Message digests (hashes)

  • SHA1
  • SHA2 (224, 256, 384, 512)
  • SHA3 (224, 256, 384, 512)
  • SHAKE / cSHAKE (128, 256)

Message authentication codes (MAC)

  • HMAC (SHA1, SHA256, SHA512)
  • AES-CMAC
  • KMAC (128, 256)

Unauthenticated ciphers

  • ChaCha20
  • AES CTR / ECB no padding / CBC no padding / CBC PKCS7

Authenticated encryption with associated data (AEAD)

  • AES CCM / GCM / EAX
  • ChaCha20-Poly1305

Key derivation

  • HKDF (SHA1, SHA256, SHA512)
  • PBKDF2-HMAC (SHA1, SHA256)
  • PBKDF2-CMAC-PRF128

Asymmetric signature

  • RSA (PKCS1, PSS)
  • ECDSA / deterministic ECDSA (P-224, P-256, P-384, P-521)
  • EdDSA / EdDSAph (Ed25519, Ed448)

Asymmetric encryption

  • RSA (PKCS1, OAEP)

Key agreement

  • ECDH (P-224, P-256, P-384, P-384, P-521)
  • ECDH (X25519, X448)

Password-authenticated key exchange (PAKE)

  • EC-JPAKE (P-256)
  • SPAKE2+ (P-256, HMAC)
  • SRP-6 (SHA512)

The following cryptographic key sizes are supported:

  • AES: 128, 192, and 256 bit keys are supported for all uses of AES, except for PBKDF2-AES-CMAC-PRF128 which uses 128 bit keys.
  • RSA: 1, 1.5, 2, 3, 4, 6, and 8 kbit keys are supported for all uses of RSA.
  • NIST curves: P-224 (aka secp224r1), P-256 (aka secp256r1), P-384 (aka secp384r1) and P-521 (aka secp521r1) support 224/256/384/521 bit keys.
  • Twisted Edwards curves: Ed25519 and Ed448 support 255/448 bit keys.
  • Montgomery curves: X25519 and X448 support 255/448 bit keys.
  • SRP-6: 3072 bit keys are supported.

For all algorithms, ocrypto provides functions that execute in a single call and only use the call stack for storing intermediate values ("single-part functions").
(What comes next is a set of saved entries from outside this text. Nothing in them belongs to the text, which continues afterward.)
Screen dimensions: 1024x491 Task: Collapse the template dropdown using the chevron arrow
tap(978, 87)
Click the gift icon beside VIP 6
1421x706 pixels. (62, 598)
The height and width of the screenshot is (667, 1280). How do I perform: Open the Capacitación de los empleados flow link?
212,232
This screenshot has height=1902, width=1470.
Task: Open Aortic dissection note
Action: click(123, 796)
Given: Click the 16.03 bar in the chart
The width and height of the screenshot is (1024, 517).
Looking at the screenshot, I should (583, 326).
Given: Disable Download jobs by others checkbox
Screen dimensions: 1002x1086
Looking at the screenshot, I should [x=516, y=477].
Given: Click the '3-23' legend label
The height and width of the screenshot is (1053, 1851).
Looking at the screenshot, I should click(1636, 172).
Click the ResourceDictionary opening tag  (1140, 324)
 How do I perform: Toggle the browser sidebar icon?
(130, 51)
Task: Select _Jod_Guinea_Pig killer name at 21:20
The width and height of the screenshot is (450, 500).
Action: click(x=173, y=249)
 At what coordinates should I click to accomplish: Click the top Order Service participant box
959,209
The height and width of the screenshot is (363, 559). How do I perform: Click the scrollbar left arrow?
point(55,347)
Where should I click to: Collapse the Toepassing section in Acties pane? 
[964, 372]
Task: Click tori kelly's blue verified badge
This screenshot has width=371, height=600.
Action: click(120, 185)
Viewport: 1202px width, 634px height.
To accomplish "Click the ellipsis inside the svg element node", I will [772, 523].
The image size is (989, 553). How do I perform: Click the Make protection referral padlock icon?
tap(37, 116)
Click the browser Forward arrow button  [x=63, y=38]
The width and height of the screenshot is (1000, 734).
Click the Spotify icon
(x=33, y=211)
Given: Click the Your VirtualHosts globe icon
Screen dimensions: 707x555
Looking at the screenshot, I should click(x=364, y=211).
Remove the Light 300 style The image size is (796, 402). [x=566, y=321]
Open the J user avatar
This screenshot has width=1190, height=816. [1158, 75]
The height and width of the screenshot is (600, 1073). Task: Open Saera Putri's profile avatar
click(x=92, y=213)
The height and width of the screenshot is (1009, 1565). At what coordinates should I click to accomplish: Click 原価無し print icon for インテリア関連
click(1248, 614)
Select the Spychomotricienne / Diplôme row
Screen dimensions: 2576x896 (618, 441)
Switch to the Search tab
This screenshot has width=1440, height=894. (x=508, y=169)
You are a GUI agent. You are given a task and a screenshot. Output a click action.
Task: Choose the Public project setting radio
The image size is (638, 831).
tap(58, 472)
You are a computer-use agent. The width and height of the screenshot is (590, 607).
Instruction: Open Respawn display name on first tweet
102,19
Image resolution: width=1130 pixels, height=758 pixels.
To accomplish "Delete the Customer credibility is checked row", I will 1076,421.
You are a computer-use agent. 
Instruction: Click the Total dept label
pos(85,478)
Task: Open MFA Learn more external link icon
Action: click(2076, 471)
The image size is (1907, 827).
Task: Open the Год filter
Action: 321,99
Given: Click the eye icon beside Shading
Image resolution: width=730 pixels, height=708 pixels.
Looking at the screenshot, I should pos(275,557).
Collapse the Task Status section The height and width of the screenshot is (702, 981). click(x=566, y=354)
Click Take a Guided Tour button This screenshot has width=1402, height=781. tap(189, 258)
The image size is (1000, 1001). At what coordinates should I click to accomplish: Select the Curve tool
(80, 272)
For some algorithms, e.g., Ed25519, additional functions are provided that execute in a single call and use minimal stack space, plus caller-provided context objects for storing intermediate values ("stack-optimized functions"). For some algorithms, e.g., all SHA variants, additional functions are provided that execute in multiple calls for the incremental processing of data streams ("incremental functions"). They use minimal stack space, plus caller-provided context objects for storing intermediate values.